OBJECTIVE: Update the items below by replacing every instance of "screenshot" with "screen capture", keeping all other text unchanged. Omit the pictures from your output.
--- begin SOURCE DATA ---
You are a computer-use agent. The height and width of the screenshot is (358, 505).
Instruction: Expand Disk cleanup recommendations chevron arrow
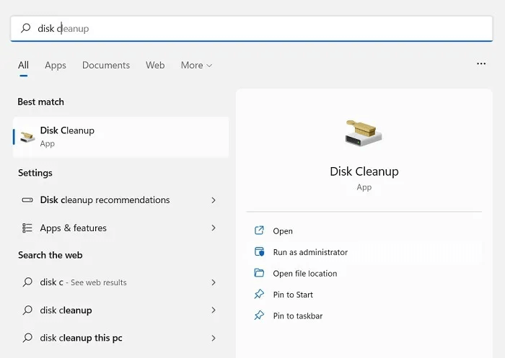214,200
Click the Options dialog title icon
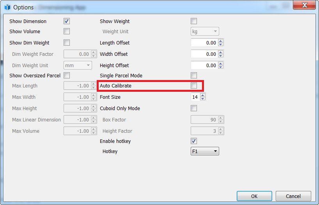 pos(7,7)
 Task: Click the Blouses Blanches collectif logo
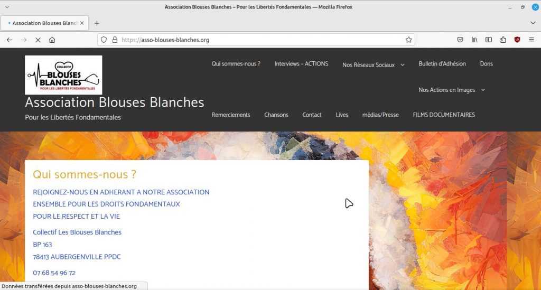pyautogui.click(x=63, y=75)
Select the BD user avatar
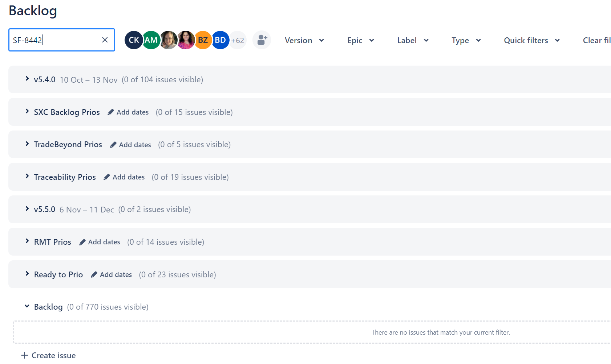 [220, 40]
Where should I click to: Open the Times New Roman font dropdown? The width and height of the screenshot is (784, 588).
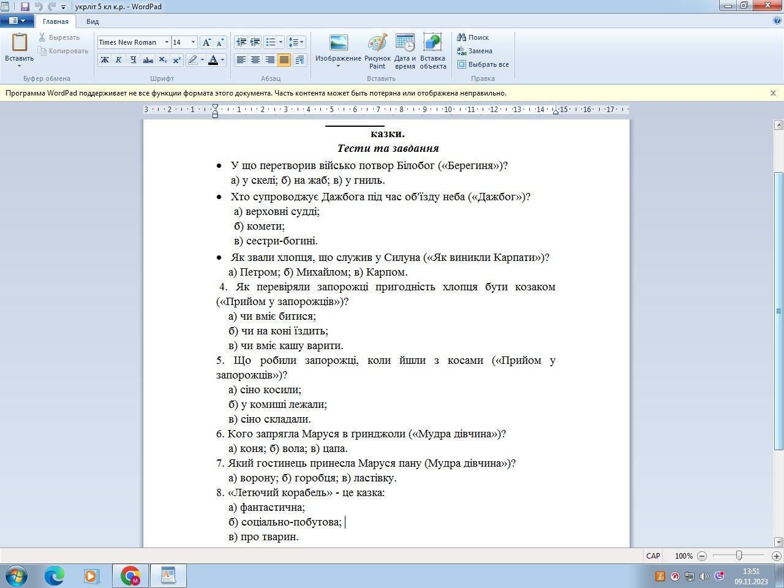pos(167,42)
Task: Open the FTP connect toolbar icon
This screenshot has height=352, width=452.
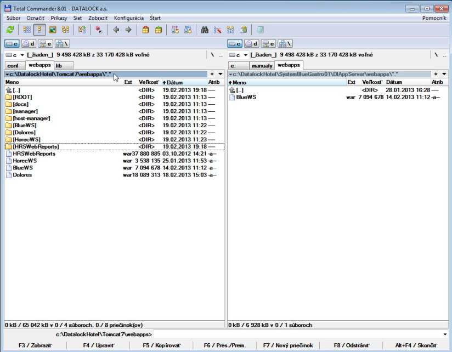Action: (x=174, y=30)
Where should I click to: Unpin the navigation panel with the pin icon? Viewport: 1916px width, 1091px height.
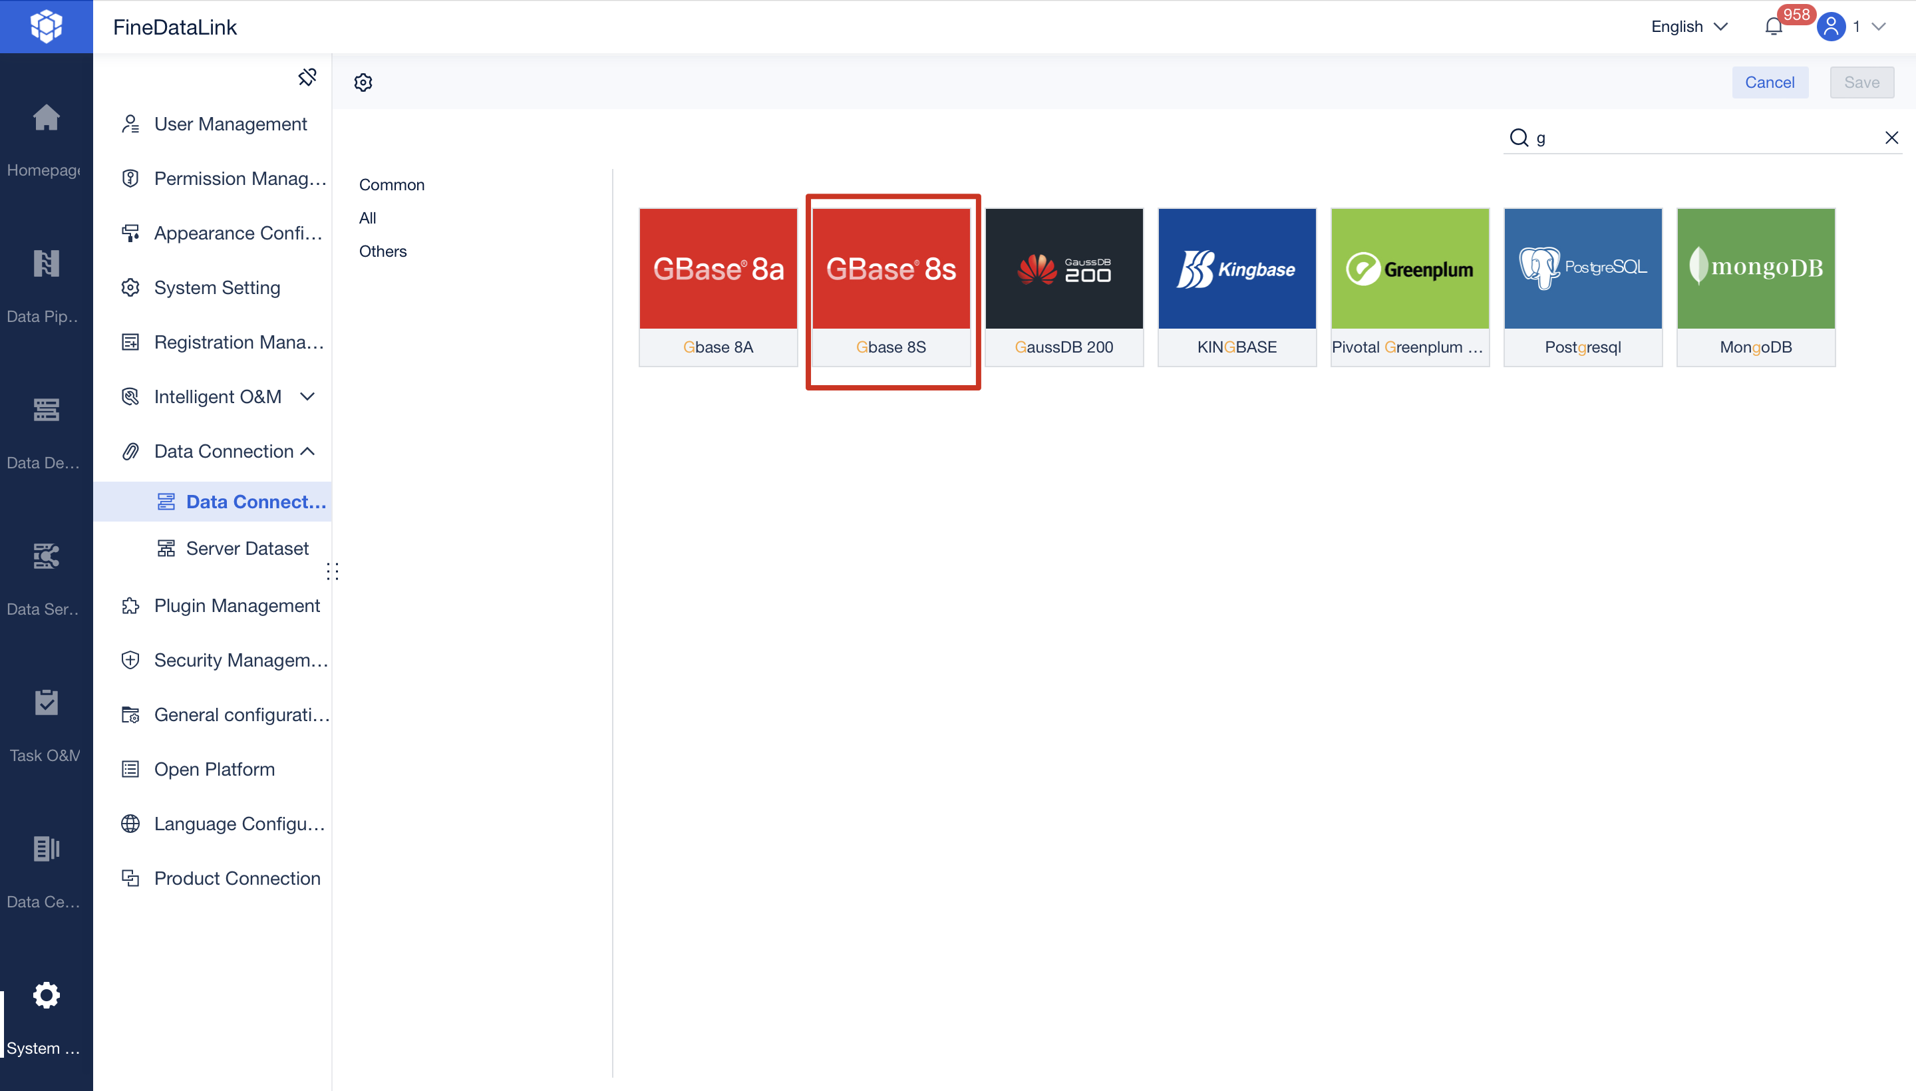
--- end SOURCE DATA ---
WRITTEN ANSWER:
You are a computer-use agent. The height and width of the screen capture is (358, 505).
Instruction: Expand Disk cleanup recommendations chevron arrow
214,200
Click the Options dialog title icon
 pos(7,7)
 Task: Click the Blouses Blanches collectif logo
pyautogui.click(x=63, y=75)
Select the BD user avatar
 [220, 40]
Where should I click to: Open the Times New Roman font dropdown? The width and height of the screen capture is (784, 588).
pos(167,42)
Task: Open the FTP connect toolbar icon
This screen capture has height=352, width=452.
Action: (x=174, y=30)
Where should I click to: Unpin the navigation panel with the pin icon? Viewport: 1916px width, 1091px height.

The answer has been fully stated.